The super app shift favors the banks, with decades of experience and long-lived relationships with customers. The super app shift favors the FinTechs, with the ability to innovate in a world that is constantly, and increasingly, going digital.
The deciding factor, of course, lies with the consumer. Trust is what ultimately sways the individual to lodge their loyalties with a particular provider.
And at least for now, though it’s early innings yet, the advantages lie with traditional providers, namely, the banks.
The desire for a super app, PYMNTS and PayPal have found, seems to be universal. But to make the leap from interest to intent use those “digital front doors,” consumers need to see that security is inextricably linked to convenience.
In “The Super App Shift: How Consumers Want to Save, Shop and Spend in the Connected Economy ” the data show that consumers want a simple interface that connects a broad range of activities, where shopping can flow seamlessly into ordering food, where checking social media might give way, on a whim, to checking one’s checking account (and savings balances). Consumers, of course, want frictionless experiences on demand, and at the same time want to know that someone’s got their proverbial backs.
International Appeal
The joint efforts between PayPal and PYMNTS analyzed the responses from 9,904 consumers in Australia, Germany, the U.K. and the U.S. The study found:
- The appeal of the super app transcends borders. And consumers want to get spending right out of the gate.Regardless of where these consumers live, a significant number of consumers — cumulatively more than 96 million — would be willing to use the super app immediately, upon availability. There’s significant, pent-up spending power in the mix, too, as we’ve estimated that the total annual spending power of day one users stands at more than $3 billion.

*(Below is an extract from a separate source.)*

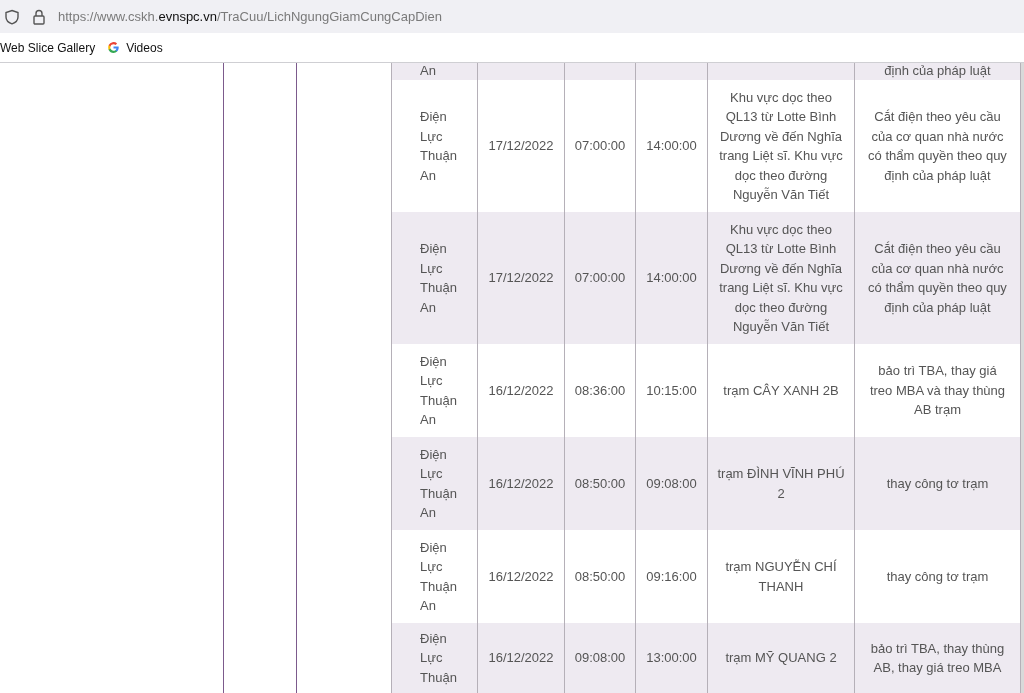 The width and height of the screenshot is (1024, 693). I want to click on google-icon, so click(114, 48).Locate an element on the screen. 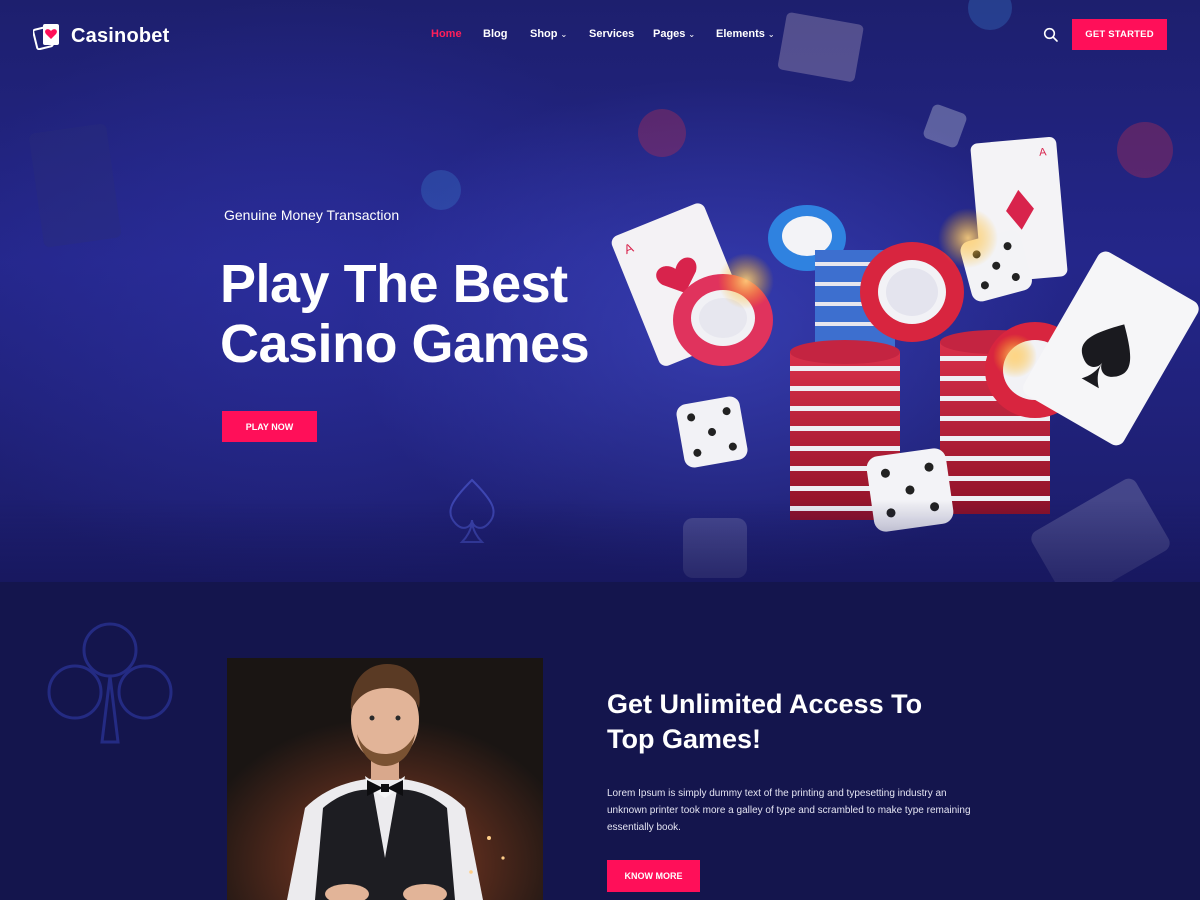 The image size is (1200, 900). logo: Casinobet is located at coordinates (101, 36).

- Convenience and security are the top demands. The consumers most interested in embracing the super app also value the convenience the high tech offerings can bring — but following close behind is the desire for security. Roughly 50% of our consumers have stated that reputation and security-related confidence are key factors in generating trust — especially since 45% of respondents have said that they remain “very worried” about being hacked when using a super app. For the banks, there’s an additional benefit here, as 41% of consumers have said they would probable engage in more banking activities if they had access to a super app that would make it easier.
- Banks are clearly the dominant provider of choice. The data show that more than half of the respondents trust the banks to provide those super apps — and in fact 30% would embrace the traditional FI as the “most trusted” provider. PayPal cements its place as the second-most-trusted.